Let’s put a fork in that one.
Ted Cox, writing for the Bleader, just nominated “Vavoom.” I don’t know what to say about that except, well, it wouldn’t have occurred to me.
I have another idea.
Schwarbatron, The Hulk, Smash, Schwarbinator, The Schwarbernator, Schwarbageddon, Fat Lefty, Schwarberger King, Charles Schwarb, Big Boy.
Schwarber the Barbarian, Kyle the Schwarbarian, The Hitman, The Hoosier Hitman, Hoosier Daddy, The Middletown Muscle, The Lumber, The Lumberyard, Bamm-Bamm, The Big Schwarbowski, Tonka Toy.
The Blond Bomber, Plug, Homer Kyle, Tank, Schwarbwarrior, The Investment, The Big Schwarb, Mr. Club, K-Schwarb, May The Schwarb Be With You.
The Magnificent Kyle, Stump The Schwarb, Man O’ Schwarb, Schwarbiscuit, Schwarbretariat, The Cubbie Crusher, The Fifth Greatest Living Player.
The Schwarbmeister, Schwabie, K-Car, Klutch, Kber, The Big Swish, The Hitman.
My favorite reader suggestion? Schwar Machine. I’m still open for business, but you’re going to have to work hard to beat that one.
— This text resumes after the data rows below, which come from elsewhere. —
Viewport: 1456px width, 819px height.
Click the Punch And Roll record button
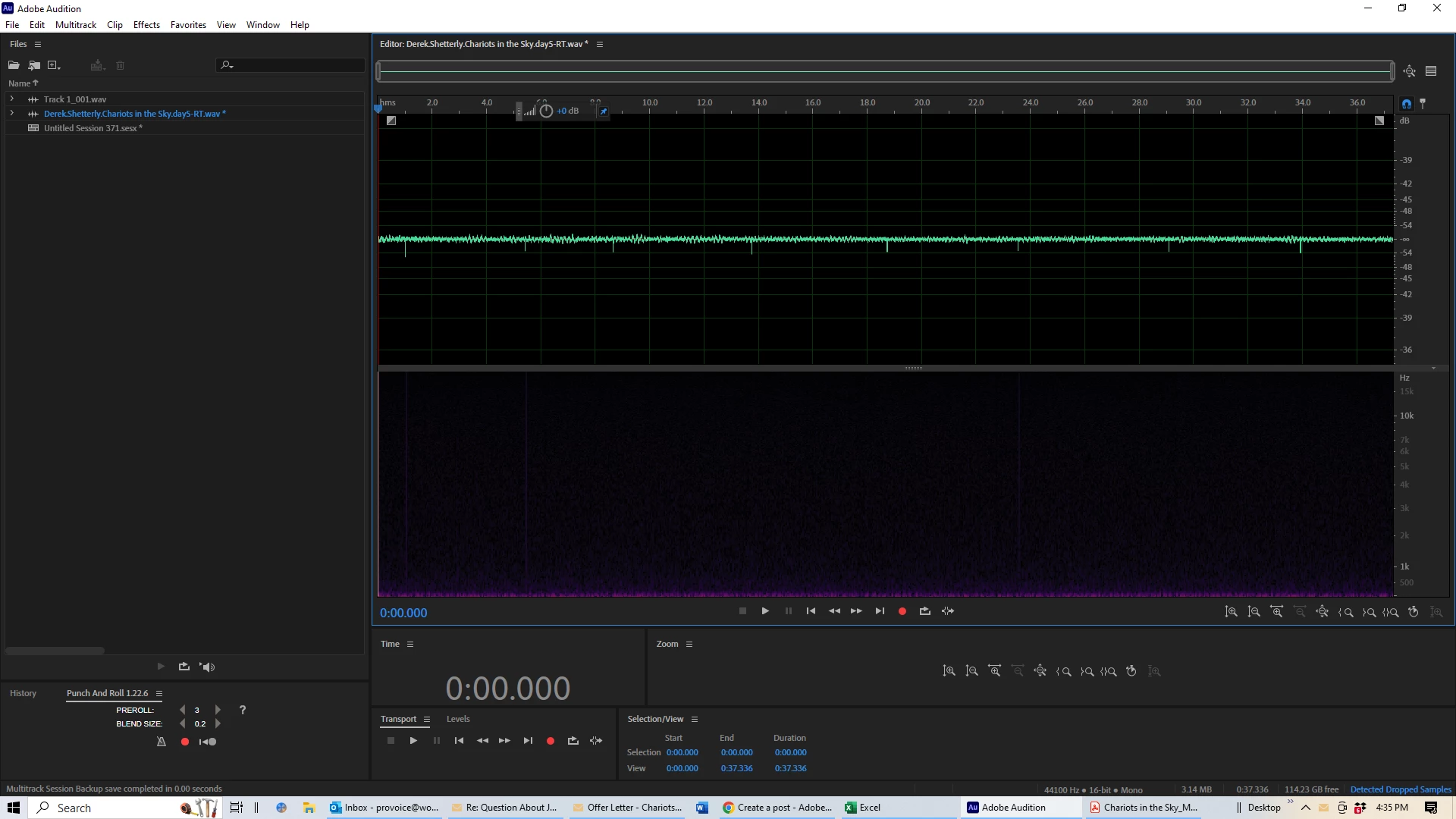point(184,742)
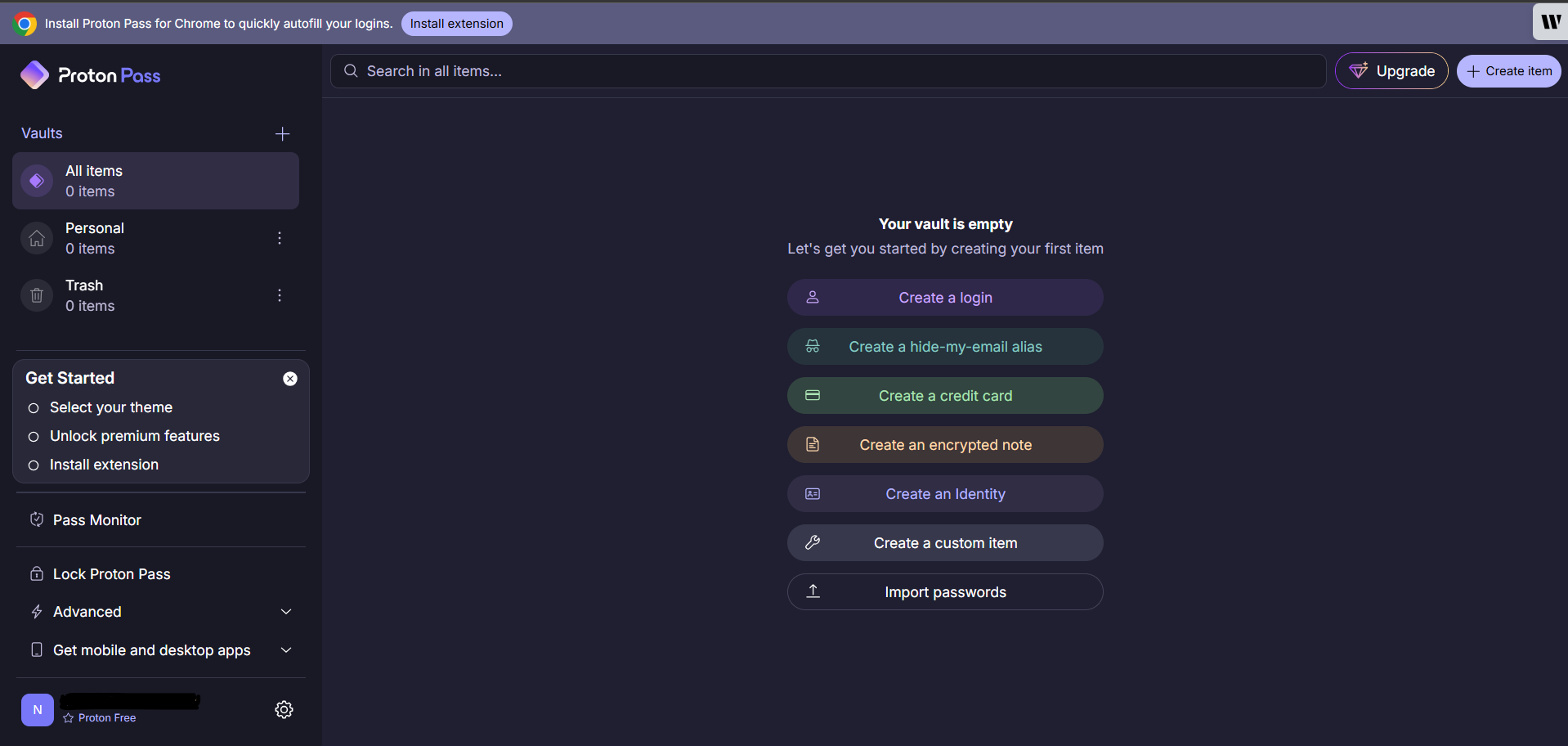Image resolution: width=1568 pixels, height=746 pixels.
Task: Click Create a login button
Action: [x=945, y=298]
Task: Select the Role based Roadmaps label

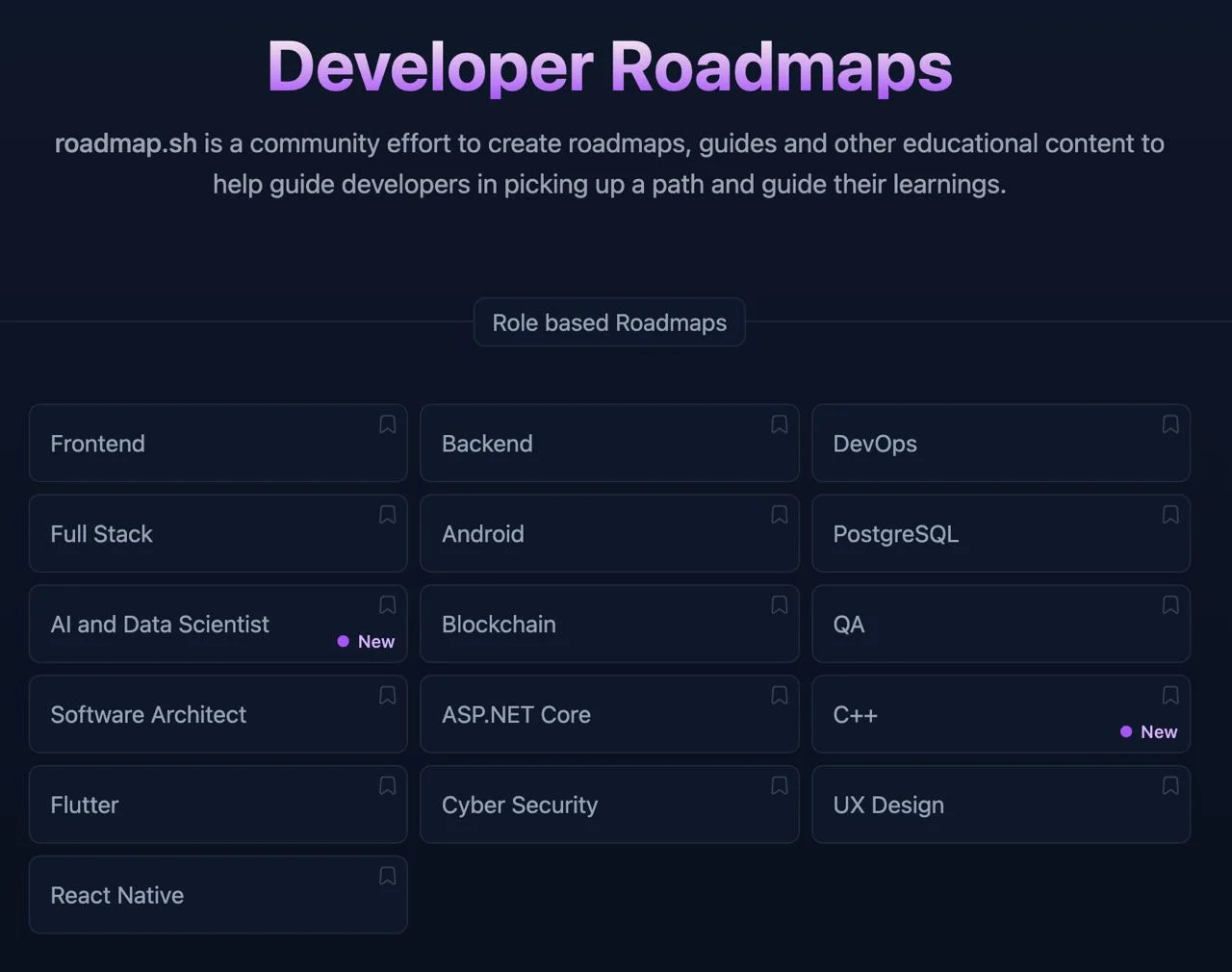Action: pyautogui.click(x=609, y=322)
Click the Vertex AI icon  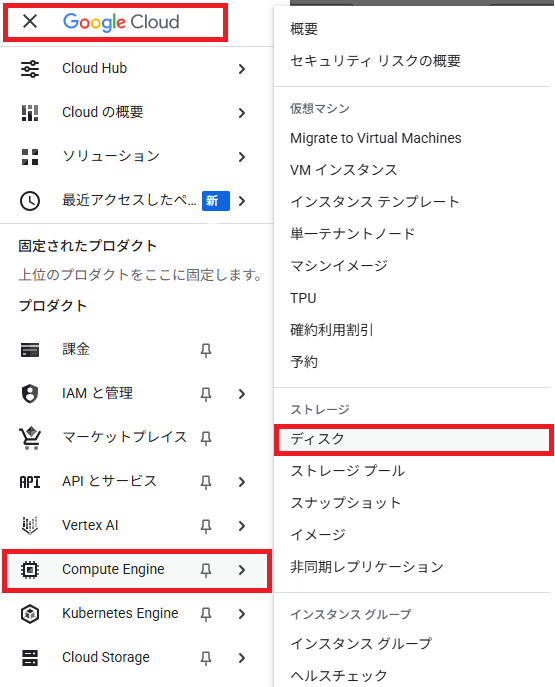[30, 525]

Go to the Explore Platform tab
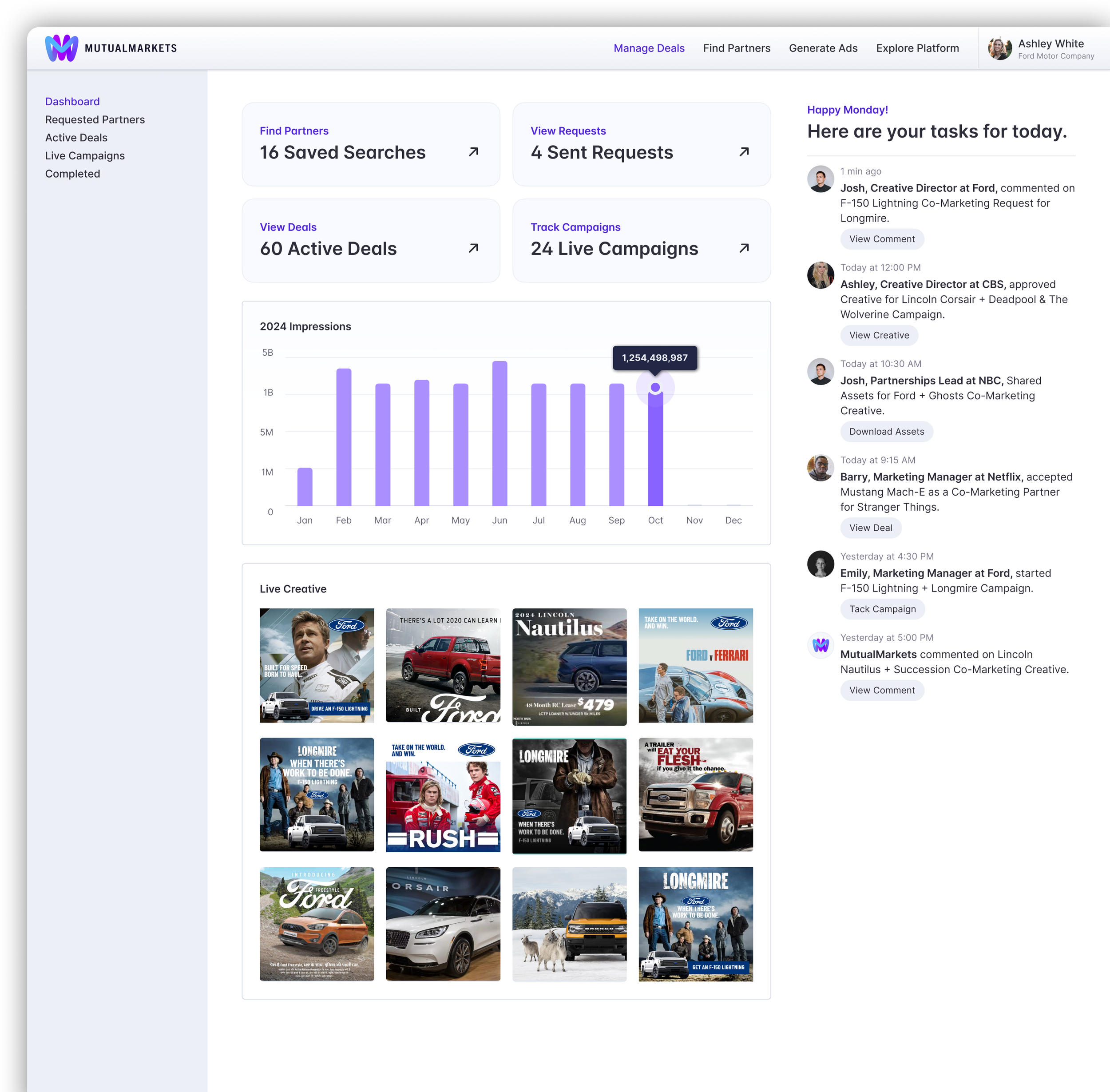tap(917, 48)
I don’t know how hard he worked, but Tesser beat all of those silly. He drew on his command of American popular culture, in this case the old comic strip Nancy, and came up with the perfect tag for the most lovable of the Lovable Lofters.
Here’s Schwarber’s slugging percentage for the 2015 season: .487
And for the Pittsburgh and Saint Louis rounds of the postseason: 1.231.
And here’s Schwarber. Alongside him, that’s Nancy’s best friend, Sluggo:
Sluggo’s an icon. Schwarber couldn’t do better.